Quels métiers sont les plus menacés par l’IA, et lesquels le sont le moins ? Anthropic révèle une méthode pour y répondre

Quels métiers sont les plus menacés par l’IA, et lesquels le sont le moins ?
Alors que l’utilisation de l’IA continue de se répandre dans de nombreux secteurs, l’impact que celle-ci aura sur l’emploi préoccupe. Anthropic vient de publier les détails de sa nouvelle méthode pour évaluer l’exposition des différents métiers, qui s’appuie sur des informations théoriques ainsi que sur des données réelles provenant de l’analyse des utilisations de Claude et de l’API d’Anthropic.
Certaines analyses calculent l’exposition d’un métier en tenant compte des compétences de l’IA pour remplacer les humains pour les tâches de ce métier. Cependant, Anthropic évoque des écarts possibles entre les capacités théoriques de l’intelligence artificielle et les usages réels.
Pourquoi cela ? “Certaines tâches théoriquement possibles peuvent ne pas apparaître dans l’utilisation en raison des limites du modèle. D’autres peuvent être lentes à se diffuser en raison de contraintes juridiques, d’exigences logicielles spécifiques, d’étapes de vérification humaine ou d’autres obstacles”, indique le concurrent d’OpenAI.
La nouvelle méthode de calcul d’Anthropic tient donc compte de la capacité théorique de l’IA à automatiser les tâches d’un métier, mais aussi des données sur l’usage réel qui proviennent de ses produits. Le graphique ci-dessous met en avant l’écart qu’il peut y avoir entre les capacités théoriques de l’IA pour un métier (en bleu) et l’exposition réelle de celui-ci par rapport à l’automatisation avec l’intelligence artificielle (en rouge).

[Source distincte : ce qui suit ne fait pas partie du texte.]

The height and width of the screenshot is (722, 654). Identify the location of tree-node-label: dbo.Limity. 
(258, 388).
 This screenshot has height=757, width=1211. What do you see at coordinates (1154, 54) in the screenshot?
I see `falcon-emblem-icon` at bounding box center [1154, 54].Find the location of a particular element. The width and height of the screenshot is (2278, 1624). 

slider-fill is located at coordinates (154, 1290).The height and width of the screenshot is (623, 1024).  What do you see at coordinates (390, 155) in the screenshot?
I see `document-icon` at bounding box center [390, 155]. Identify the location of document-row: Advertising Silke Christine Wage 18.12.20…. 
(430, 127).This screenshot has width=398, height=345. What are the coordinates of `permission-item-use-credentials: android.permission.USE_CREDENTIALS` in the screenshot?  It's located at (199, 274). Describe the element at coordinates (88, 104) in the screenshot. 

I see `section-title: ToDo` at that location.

Les métiers les plus exposés, selon Anthropic
“Notre objectif est de mettre en place une méthode permettant de mesurer l’impact de l’IA sur l’emploi et de réexaminer régulièrement ces analyses”, indique Anthropic. “Cette approche ne permettra pas de saisir tous les canaux par lesquels l’IA pourrait remodeler le marché du travail”, admet également l’entreprise.
Cependant, elle publie déjà une liste des métiers les plus exposés, en utilisant cette méthodologie. À la première place, on trouve les programmeurs informatiques, suivis des représentants de service client.
Anthropic évoque aussi l’existence des métiers avec le moins de risque, qui représentent 30 % des travailleurs, dont les tâches apparaissent trop peu souvent dans les données utilisées, et qui se trouvent en bas du tableau. Ce groupe inclut des métiers comme :
- cuisinier
- mécaniciens de motos
- sauveteurs
- barmans
Anthropic espère qu’avec sa nouvelle méthode, il sera possible d’identifier de manière fiable les futures perturbations économiques, “avant que des effets significatifs ne se manifestent”. En effet, dans son analyse, la société explique que les perturbations économiques liées à l’usage de l’IA pourraient ne pas être brutales, comme celles causées par le COVID, mais plutôt ressembler aux changements provoqués par internet ou par le commerce avec la Chine.
L’impact de l’IA sur l’emploi préoccupe et, afin de mieux mesurer celui-ci, Anthropic révèle une nouvelle méthode de calcul. En substance, au lieu de se baser sur des données théoriques sur les performances de l’IA, l’entreprise tient également compte de la façon dont la technologie est réellement utilisée pour automatiser des tâches.
L’analyse devrait évoluer, mais Anthropic publie déjà une liste des 10 métiers les plus exposés.